The Rule, promulgated in 2013, states that a “policy is unlawful if it has a ‘discriminatory effect’ on a protected class and was not necessary to achieve a ‘substantial, legitimate, nondiscriminatory’ interest or if there is a less discriminatory alternative.” Shortly after it was promulgated, plaintiff insurance associations challenged the Rule, asserting that HUD exceeded its statutory authority by expanding the scope of the FHA to recognize disparate-impact claims; not just disparate-treatment claims.
Although the Court in 2014 found that HUD had exceeded its authority by adopting the Rule, the Supreme Court’s 2015 ruling in Texas Department of Housing and Community Affairs v. Inclusive Communities Project, Inc., held that that disparate impact claims may be brought under the FHA. Despite this holding, plaintiffs amended their complaint to allege that although disparate impact claims could be brought under the FHA, the Rule as promulgated was still inconsistent with the FHA.
Following HUD issuing a final revised Rule in September 2020, this ruling was stayed by a Massachusetts federal district court until the current administration urged HUD to reinstate the Rule in 2021, before HUD ultimately reinstated the final Rule earlier this year, permitting the remaining plaintiff insurance association to renew its challenge to the Rule.

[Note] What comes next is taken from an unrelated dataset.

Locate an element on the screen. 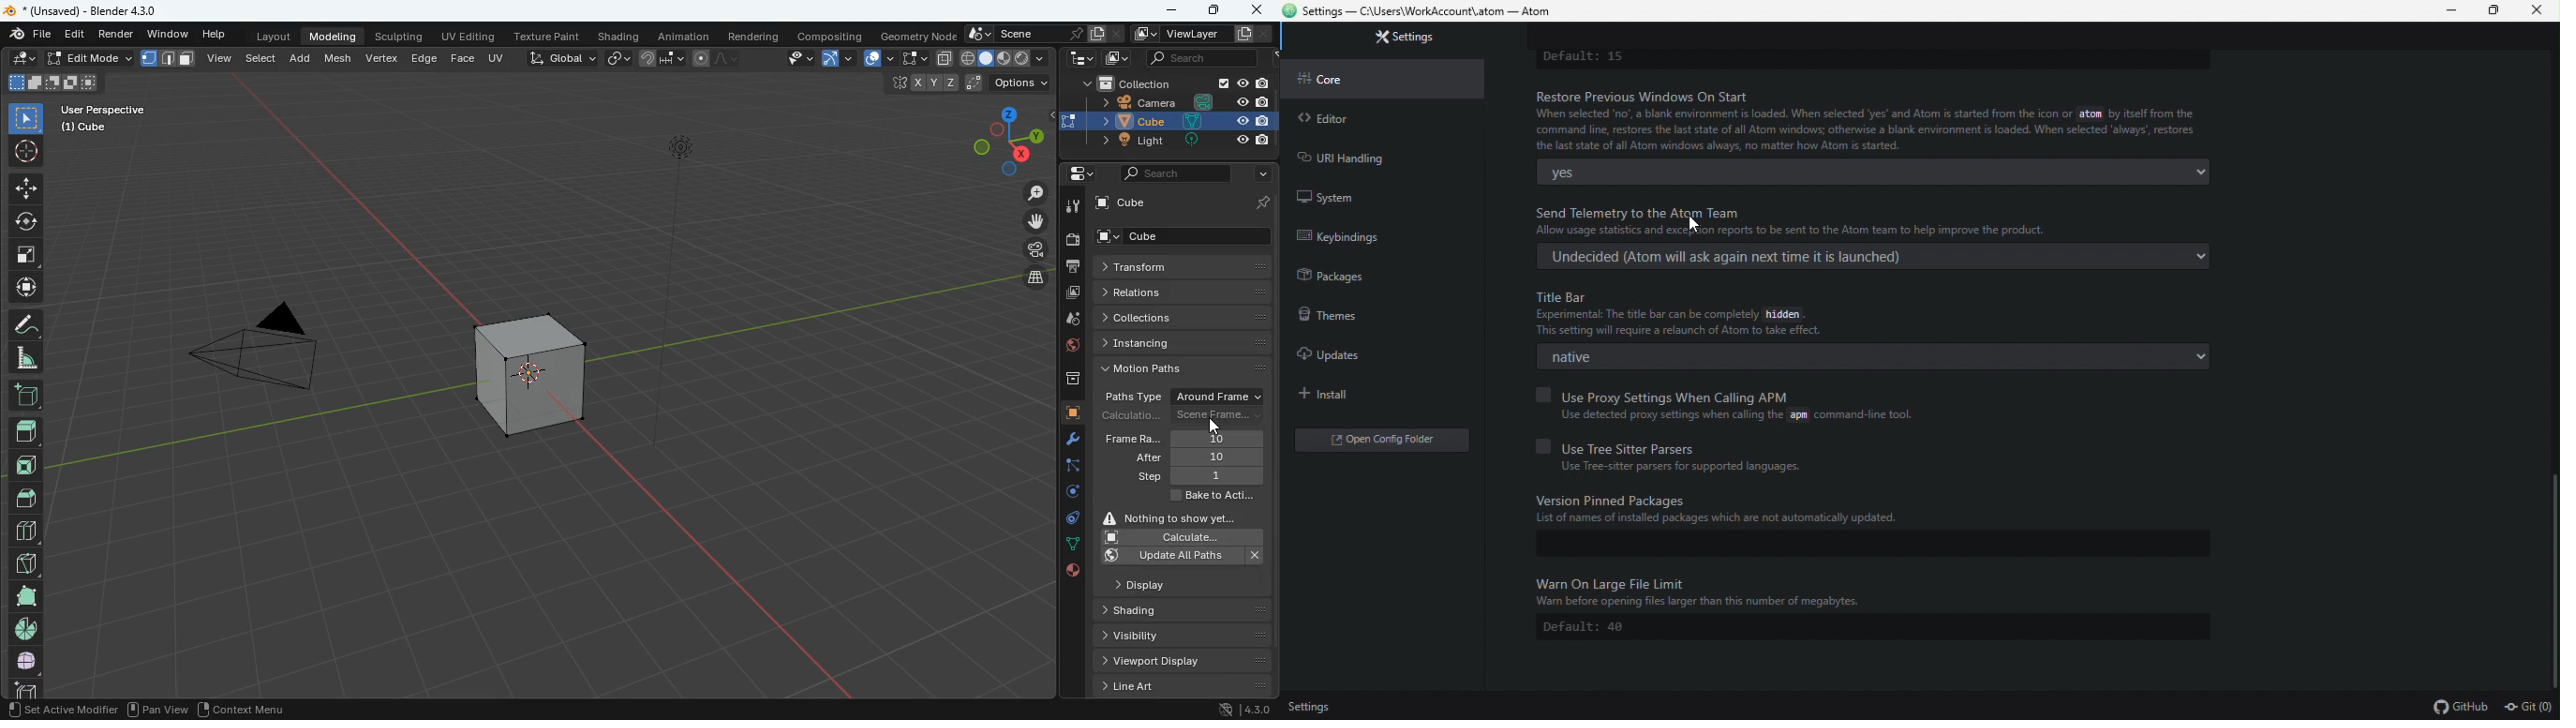 Image resolution: width=2576 pixels, height=728 pixels. dots is located at coordinates (1071, 546).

Plaintiff filed a motion for summary judgment, arguing that the reinstated Rule conflicts with the FHA by imposing a disparate impact requirement on insurers’ underwriting and rating practices. Plaintiff also argued insurers were heavily regulated by state laws limiting discretion in underwriting and rate making decisions and how insurers may make risk assessments, and therefore the Rule conflicts with these existing state regulations. Further, plaintiff alleged the Rule conflicted with the FHA as it permitted a claim to be established based on statistical disparities. Lastly, plaintiff argued the Rule conflicts with the Supreme Court’s holding in Inclusive Communities that the FHA should not be used to “second-guess which of two reasonable approaches” an entity should follow, that the FHA is not “an instrument to force . . . [defendants] to reorder their priorities,” and that disparate impact liability is properly used only to “remov[e] artificial, arbitrary, and unnecessary barriers.”
The Court was unpersuaded by each of these arguments. It denied plaintiff’s motion for summary judgment and granted HUD’s cross-motion for summary judgment.
The case is National Association of Mutula Insurance Companies v. United States Department of Housing and Urban Development, et al., 1:13-cv-00966-RJL (D.D.C. 2023).